An inadequacy in one’s understanding of the present presupposes the concept of waiting. I As a child, I constantly found myself annoyed at the present. So much of my life was controlled that I waited for the day when I could break out and be independent. I had to explain why I didn’t want to go to school, why I wanted to play instead of studying, why I couldn’t score in subjects I despised. The sheer lack of independence and freedom made we wait and wait for adulthood.
Having reached adulthood, I still wait for a break. I am in that phase where I am beginning to understand my own values on everything ranging from food habits to my work to romance, relationships and sex.

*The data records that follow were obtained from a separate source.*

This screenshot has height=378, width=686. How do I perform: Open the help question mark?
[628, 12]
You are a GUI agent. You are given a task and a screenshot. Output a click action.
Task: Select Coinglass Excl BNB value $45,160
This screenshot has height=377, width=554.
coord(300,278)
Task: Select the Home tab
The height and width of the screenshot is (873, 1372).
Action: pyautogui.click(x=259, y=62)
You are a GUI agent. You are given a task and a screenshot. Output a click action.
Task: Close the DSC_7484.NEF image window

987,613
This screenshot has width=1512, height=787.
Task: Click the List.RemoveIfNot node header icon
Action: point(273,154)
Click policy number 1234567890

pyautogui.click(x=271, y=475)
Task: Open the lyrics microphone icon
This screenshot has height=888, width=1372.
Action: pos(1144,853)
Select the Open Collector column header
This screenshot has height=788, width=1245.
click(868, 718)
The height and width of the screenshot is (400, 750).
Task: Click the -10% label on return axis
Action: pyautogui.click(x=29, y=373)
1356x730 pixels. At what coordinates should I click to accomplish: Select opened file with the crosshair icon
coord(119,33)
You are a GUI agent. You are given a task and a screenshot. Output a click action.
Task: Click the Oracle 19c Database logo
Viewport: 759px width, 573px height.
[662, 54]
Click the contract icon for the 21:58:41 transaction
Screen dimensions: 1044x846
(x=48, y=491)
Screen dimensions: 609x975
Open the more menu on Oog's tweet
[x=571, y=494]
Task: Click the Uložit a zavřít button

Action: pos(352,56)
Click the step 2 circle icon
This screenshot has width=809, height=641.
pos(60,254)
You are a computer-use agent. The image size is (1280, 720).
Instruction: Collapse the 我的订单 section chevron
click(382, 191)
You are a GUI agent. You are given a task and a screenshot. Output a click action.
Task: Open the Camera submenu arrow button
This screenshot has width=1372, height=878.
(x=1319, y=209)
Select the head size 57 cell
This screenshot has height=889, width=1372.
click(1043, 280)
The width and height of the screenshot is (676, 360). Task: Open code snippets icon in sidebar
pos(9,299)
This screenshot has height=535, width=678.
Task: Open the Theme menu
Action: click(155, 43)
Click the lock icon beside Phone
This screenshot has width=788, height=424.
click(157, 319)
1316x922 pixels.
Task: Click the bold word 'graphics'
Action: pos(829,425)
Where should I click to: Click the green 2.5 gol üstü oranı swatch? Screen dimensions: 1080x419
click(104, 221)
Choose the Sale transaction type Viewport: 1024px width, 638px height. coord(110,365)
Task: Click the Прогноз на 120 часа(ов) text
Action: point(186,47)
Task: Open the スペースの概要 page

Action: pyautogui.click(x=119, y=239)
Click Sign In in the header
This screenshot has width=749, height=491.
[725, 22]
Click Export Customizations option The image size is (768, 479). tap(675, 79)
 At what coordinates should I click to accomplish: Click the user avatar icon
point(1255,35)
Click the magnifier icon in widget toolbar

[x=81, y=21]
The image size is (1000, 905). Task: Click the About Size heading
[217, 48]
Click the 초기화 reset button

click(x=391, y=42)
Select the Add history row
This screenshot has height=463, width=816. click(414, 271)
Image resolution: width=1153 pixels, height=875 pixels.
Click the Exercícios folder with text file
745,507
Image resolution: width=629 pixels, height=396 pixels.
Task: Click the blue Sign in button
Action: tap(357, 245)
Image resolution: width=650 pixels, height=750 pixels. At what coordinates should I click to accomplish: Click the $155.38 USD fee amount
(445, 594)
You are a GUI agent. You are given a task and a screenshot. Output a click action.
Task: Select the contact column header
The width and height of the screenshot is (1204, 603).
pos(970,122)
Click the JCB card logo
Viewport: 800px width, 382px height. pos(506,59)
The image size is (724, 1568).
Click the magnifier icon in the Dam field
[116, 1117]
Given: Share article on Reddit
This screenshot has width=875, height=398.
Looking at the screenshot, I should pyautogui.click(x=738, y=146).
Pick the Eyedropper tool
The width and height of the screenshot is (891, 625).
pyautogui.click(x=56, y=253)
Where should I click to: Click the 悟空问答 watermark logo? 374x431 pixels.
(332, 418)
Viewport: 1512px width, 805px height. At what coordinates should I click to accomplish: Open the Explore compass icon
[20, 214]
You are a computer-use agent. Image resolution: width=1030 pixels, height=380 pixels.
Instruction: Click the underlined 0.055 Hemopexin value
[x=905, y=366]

My attitude is largely that of a “to each his own” and invariably this is in conflict with the highly judgemental atmosphere I live in. There are times when I wait for an occasion or an opportunity to move far away and start my life from scratch, new people, new places, a new job, new language, new food, etc and just totally forget the past 22 years. But I realise the futility of “this grass is greener on the other side” attitude. Given its inherently relative nature, it is bound to be an endless loop of disappointment.
There are ups and downs everyday. It is an inevitable part of my life, it is an inevitable part of everyone’s life. Embracing this rather than waiting for a perfect world is the right way to go about it I suppose. I don’t know, just another confused young adult speaking here. I guess wisdom is another thing that I am waiting for.